The Government can not exist without a revenue. Its officers and agents must be supported. The pittance afforded them at present is utterly insufficient for that purpose; and some of the most active and efficient officers have retired, and others have notified the Executive of their determination to do so. They are totally unable, from their salaries, to obtain the indispensable necessaries of life. Without necessary and competent officers, no Government can be properly administered. The Executive has found his labors more than twofold greater since the commencement of his present official term, than they were during the entire period of his last administration—a period of more than two years, when he had to organize a Government out of chaos and give it direction. The means placed in his hands at this time for the conduct of the Government, does not exceed one-sixth of the amount annually allowed to his predecessor for the administration of the civil department.

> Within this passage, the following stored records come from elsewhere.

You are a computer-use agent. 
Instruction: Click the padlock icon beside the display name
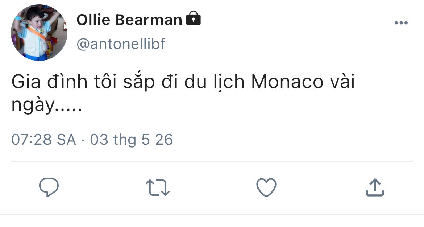(193, 19)
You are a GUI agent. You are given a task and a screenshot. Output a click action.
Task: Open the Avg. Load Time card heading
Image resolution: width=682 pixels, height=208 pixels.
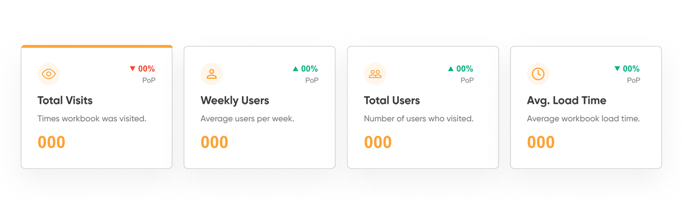click(566, 101)
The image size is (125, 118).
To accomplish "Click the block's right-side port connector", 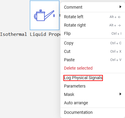I will click(60, 15).
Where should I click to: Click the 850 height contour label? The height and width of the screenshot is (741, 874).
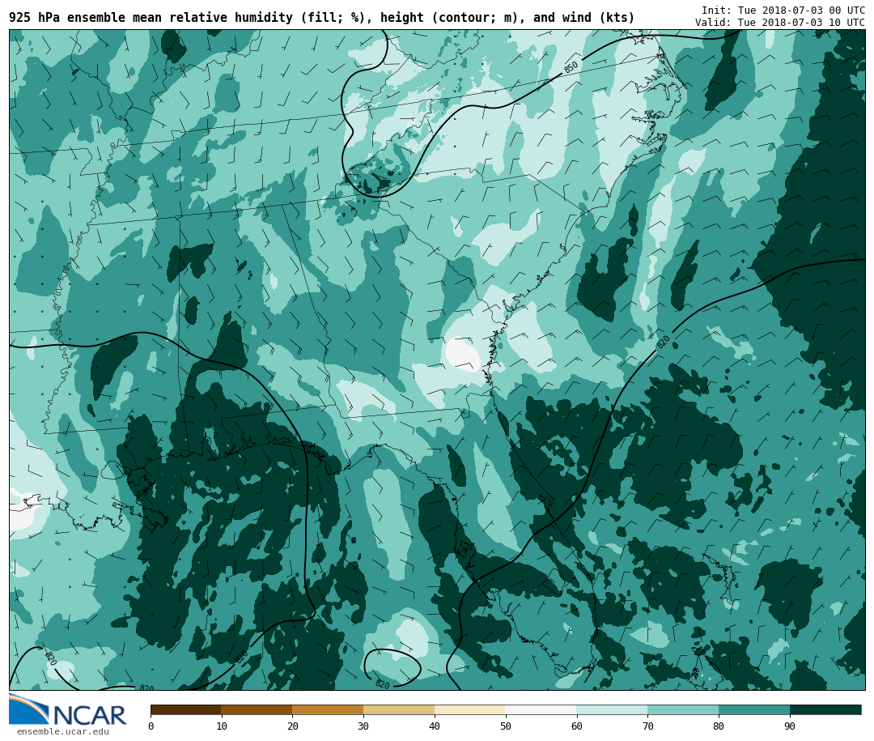point(571,67)
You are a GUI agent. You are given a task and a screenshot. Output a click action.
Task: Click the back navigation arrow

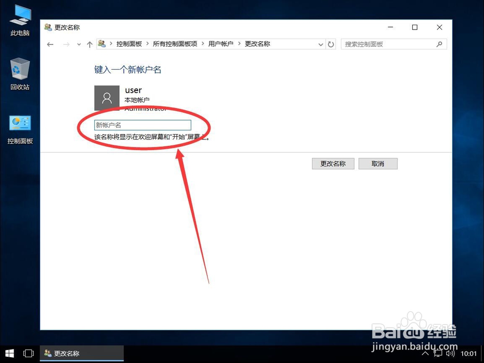point(50,44)
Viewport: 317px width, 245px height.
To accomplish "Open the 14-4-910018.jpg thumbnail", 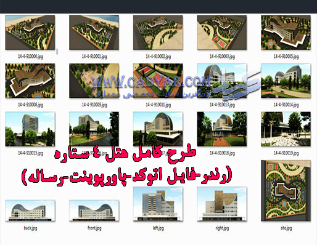I will pos(222,129).
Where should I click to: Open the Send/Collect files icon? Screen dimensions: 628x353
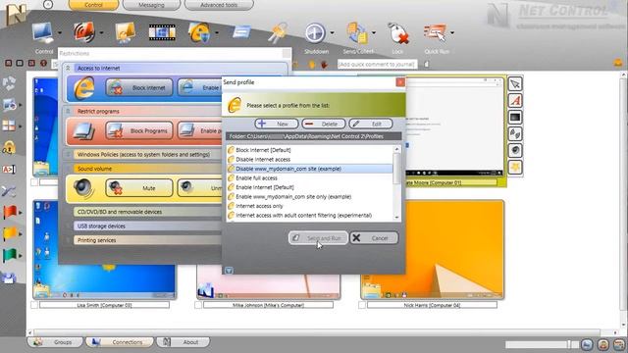pyautogui.click(x=357, y=32)
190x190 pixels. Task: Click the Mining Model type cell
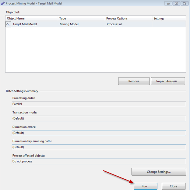69,24
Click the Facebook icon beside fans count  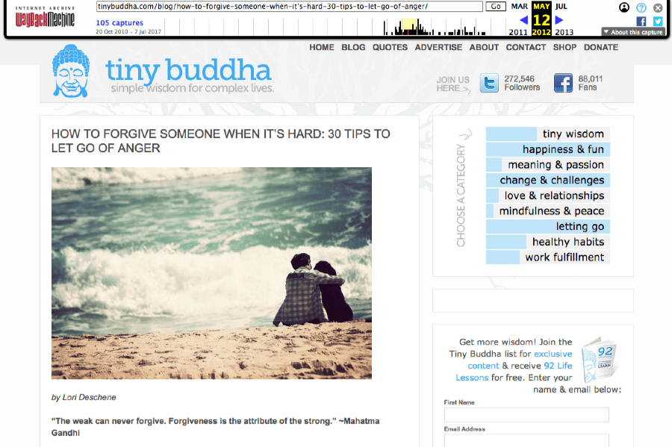pos(562,83)
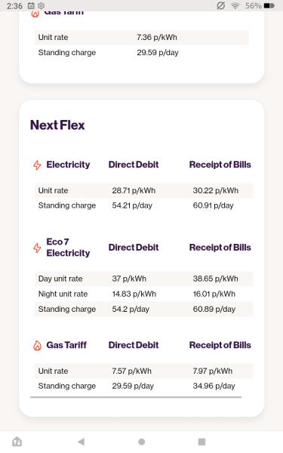The height and width of the screenshot is (453, 283).
Task: Tap the Android back navigation arrow
Action: 82,442
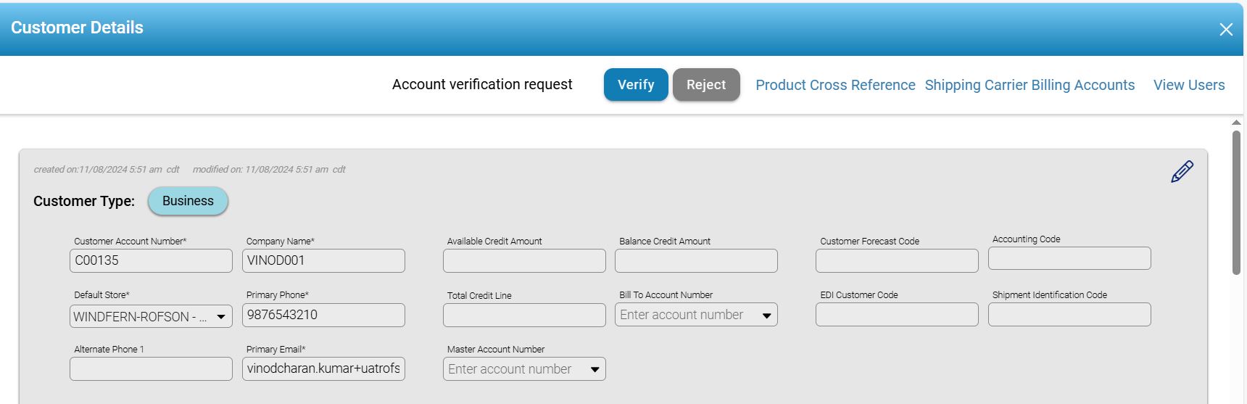Click the scrollbar up arrow
Viewport: 1247px width, 404px height.
(1236, 123)
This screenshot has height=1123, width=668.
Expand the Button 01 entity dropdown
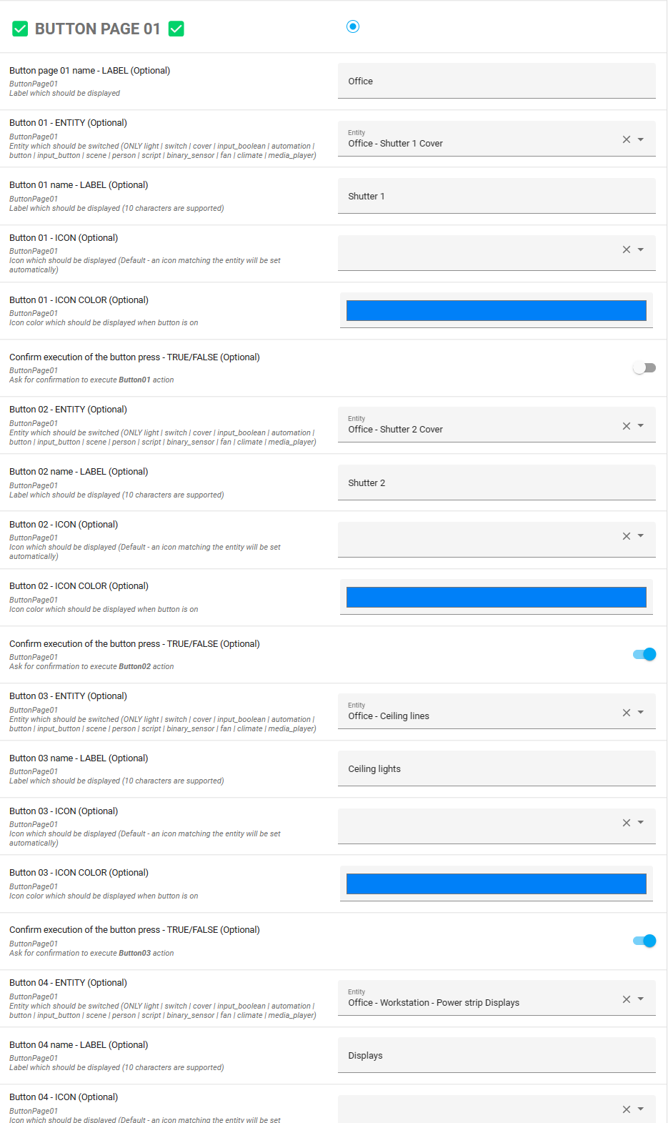coord(641,139)
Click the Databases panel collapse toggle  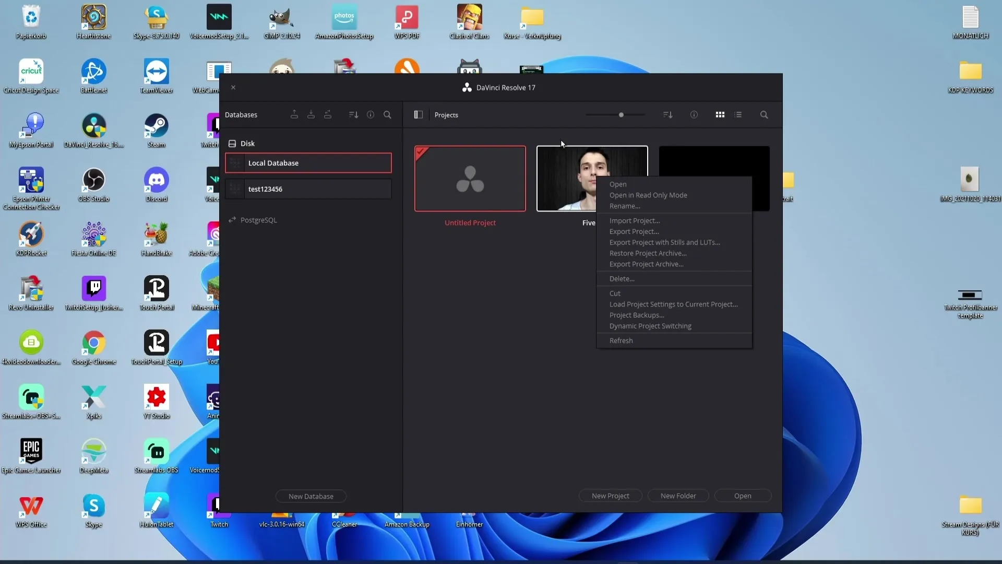(x=419, y=115)
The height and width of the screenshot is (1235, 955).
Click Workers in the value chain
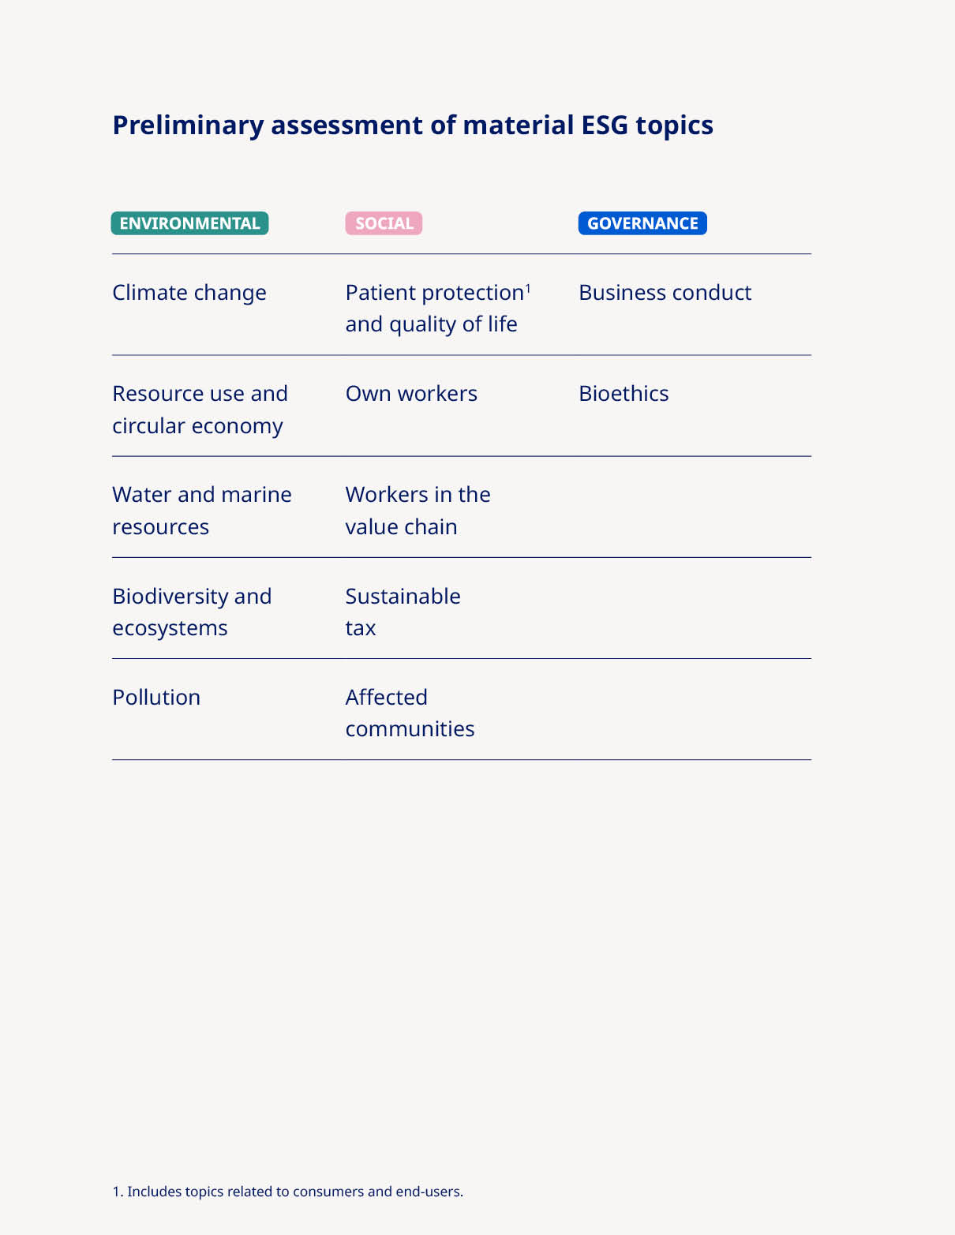418,511
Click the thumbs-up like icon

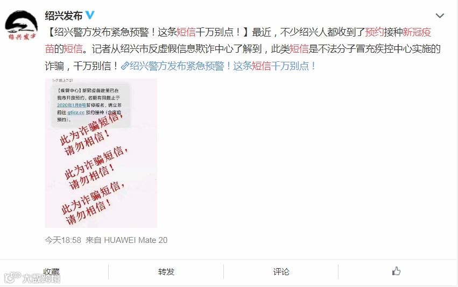coord(396,271)
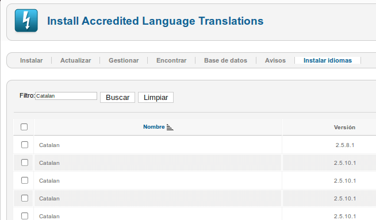Switch to the Actualizar tab

[x=75, y=60]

The depreciation of our funds and the embarrassment of our currency have arisen from various causes; among which are the repeal, in effect, of direct taxation, thereby cutting off an important branch of revenue—the want of power to enforce the collection of import duties, and the establishment of the warehousing system. To these may be added the failure of the recommendation made to the last session of Congress involving, as was conceived matter of the highest consideration in the establishment of a currency: I mean the hypothecation or disposition o'f a portion of the Cherokee country, as a guarantee for the ultimate redemption and absorption of the Exchequer bills.

Had the Executive been authorized to have had surveyed and brought into market two hundred thousand acres of those lands, under such regulations as he might have deemed advisable,—fixing the minimum price at two dollars per acre—the entire amount of Exchequer bills would long since have been withdrawn from circulation, and a large amount of gold and silver introduced into the country as a circulating medium, whilst the import duties would now have been paid in specie. This, too, could have been done without incurring any expense to the Government. The cost of bringing into market and disposing of the lands could have been defrayed without requiring the advance of any means for that purpose. To these causes the present condition of our currency, in the opinion of the Executive, may be mainly ascribed, and he would most earnestly recommend them to the scrutiny and consideration of the honorable Congress, believing, as he does, that the existence of the Government depends upon the policy and principles he has laid down.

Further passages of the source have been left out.